Para se ter uma boa noção do que está errado, é preciso avaliar alguns pontos principais:
Política de preços e estratégia de produção
A péssima política de preços agropecuários
dos governos federal e estadual (nem todos) tem criado muitos problemas.
Muitas vezes, após a colheita, os preços praticados para
certos produtos estão tão baixos que os produtores preferem
deixá-los estocados ou estragando, pois os custos para disponibilizá-los
para venda saem mais altos que o próprio valor de venda. Às
vezes, opta-se por nem fazer a colheita.
Como é possível que tais fatos aconteçam? Uma péssima
política agrícola, aliada a uma total falta de estratégia,
deixa os produtores sem orientação, levando-os a escolher
as culturas ao léu, havendo em certas épocas ou regiões
desabastecimentos enquanto em outras há excedentes, ou vice-versa.
Além de não prevenir, o governo não remedia, pois
raramente viabiliza a venda de excedentes de uma região para outra
desabatecida, assim como não estabelece uma política de preços
que permita o equilíbrio, evitando a quebra dos produtores. Em alguns
momentos, quando a situação fica caótica, compra os
excedentes e os deixa apodrecendo em seus armazéns. Ora, estão
à disposição do governo diversos meios e estruturas,
tanto a nível federal quanto estadual, para realizar uma política
de preços justa e estabelecer uma estratégia de produção
eficiente.
Crédito Rural
Para os pequenos produtores, existem pouquíssimas linhas de crédito.
O agricultor, por exemplo, faz o plantio, cuida da plantação,
arca com as despesas para tal e após o devido tempo faz a colheita.
******
Solicitação apresentada A - Na listagem, reproduza integralmente as linhas a partir da que contém "This screenshot has height=703, width=1378." até a que contém "[x=257, y=79]", ambas incluídas. Reescale somente as coordenadas de clique, multiplicando-as por 0,75 e arredondando para números inteiros, com as metades para cima.
******
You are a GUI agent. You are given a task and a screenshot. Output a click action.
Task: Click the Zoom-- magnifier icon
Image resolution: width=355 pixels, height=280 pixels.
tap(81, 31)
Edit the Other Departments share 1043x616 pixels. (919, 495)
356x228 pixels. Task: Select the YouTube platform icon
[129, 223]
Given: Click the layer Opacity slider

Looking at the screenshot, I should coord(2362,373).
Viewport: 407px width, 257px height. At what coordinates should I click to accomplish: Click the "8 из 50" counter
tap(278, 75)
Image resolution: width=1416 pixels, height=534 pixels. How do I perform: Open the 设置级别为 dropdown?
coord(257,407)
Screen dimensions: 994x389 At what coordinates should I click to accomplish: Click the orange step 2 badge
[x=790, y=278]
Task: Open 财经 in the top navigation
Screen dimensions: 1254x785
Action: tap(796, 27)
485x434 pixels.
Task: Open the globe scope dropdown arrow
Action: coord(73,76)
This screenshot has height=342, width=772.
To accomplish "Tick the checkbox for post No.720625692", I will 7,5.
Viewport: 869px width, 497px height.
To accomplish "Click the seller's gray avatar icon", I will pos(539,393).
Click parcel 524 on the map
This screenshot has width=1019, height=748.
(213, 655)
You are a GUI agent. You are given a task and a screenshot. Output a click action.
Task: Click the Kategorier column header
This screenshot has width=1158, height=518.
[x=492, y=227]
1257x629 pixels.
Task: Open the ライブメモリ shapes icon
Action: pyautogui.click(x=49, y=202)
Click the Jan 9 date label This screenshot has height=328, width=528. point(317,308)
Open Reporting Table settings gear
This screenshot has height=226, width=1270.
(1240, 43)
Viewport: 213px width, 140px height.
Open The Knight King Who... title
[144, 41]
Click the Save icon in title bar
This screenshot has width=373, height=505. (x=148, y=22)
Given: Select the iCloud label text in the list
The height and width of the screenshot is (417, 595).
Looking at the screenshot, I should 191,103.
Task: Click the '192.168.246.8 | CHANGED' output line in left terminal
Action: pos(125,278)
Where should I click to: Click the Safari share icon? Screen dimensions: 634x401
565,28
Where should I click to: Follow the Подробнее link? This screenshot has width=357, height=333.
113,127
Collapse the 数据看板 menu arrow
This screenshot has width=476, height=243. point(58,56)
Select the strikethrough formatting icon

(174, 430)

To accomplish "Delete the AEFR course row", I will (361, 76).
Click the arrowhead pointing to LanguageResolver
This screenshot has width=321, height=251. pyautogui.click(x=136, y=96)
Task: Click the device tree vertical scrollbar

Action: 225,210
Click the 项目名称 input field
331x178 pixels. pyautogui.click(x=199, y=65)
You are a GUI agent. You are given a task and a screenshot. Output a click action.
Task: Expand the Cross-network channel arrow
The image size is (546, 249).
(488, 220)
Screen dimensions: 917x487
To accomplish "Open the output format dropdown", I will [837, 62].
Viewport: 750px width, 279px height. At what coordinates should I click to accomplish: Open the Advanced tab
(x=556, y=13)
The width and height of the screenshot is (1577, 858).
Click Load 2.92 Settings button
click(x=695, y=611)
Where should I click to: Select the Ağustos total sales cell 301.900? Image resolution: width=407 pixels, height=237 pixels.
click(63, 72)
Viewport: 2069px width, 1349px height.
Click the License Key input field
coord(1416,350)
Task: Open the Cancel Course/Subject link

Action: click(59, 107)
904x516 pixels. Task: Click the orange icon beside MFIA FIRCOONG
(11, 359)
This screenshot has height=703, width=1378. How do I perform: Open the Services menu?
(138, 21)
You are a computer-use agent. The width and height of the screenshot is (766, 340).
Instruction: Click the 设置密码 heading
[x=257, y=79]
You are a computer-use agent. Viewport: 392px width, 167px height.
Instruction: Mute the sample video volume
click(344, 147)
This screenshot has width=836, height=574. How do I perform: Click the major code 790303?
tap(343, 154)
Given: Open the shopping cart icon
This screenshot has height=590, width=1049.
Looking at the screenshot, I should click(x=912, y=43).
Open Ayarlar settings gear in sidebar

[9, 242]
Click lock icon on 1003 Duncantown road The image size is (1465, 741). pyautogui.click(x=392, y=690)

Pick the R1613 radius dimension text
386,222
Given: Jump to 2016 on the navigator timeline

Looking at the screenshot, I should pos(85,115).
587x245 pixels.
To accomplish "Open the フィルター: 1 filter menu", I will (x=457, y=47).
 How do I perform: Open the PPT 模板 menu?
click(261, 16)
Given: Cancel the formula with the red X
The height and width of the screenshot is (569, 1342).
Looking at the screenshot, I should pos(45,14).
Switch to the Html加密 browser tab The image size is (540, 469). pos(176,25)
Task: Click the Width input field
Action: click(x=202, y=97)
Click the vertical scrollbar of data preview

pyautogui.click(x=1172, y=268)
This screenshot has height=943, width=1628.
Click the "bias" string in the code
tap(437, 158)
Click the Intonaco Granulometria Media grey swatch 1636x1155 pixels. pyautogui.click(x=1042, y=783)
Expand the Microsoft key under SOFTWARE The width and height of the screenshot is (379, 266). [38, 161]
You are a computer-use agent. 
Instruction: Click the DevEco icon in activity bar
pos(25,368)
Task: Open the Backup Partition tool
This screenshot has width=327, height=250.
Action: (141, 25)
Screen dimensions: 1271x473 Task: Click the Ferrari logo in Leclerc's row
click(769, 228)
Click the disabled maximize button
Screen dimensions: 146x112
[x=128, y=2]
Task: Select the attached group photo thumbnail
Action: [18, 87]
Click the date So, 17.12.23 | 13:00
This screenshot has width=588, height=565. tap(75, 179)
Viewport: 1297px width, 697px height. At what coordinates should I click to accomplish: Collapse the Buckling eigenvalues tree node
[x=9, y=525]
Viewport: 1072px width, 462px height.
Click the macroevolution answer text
******
Solicitação apresentada B - Segundo o texto sobre política agrícola, o que o governo faz com os excedentes quando a situação fica caótica?

Resposta esperada A -
This screenshot has height=703, width=1378. How do I perform: Open the Services menu?
(104, 16)
You are a computer-use agent. The width and height of the screenshot is (766, 340).
Instruction: Click the 设置密码 heading
[x=193, y=59]

Resposta esperada B - Compra os excedentes e os deixa apodrecendo em seus armazéns.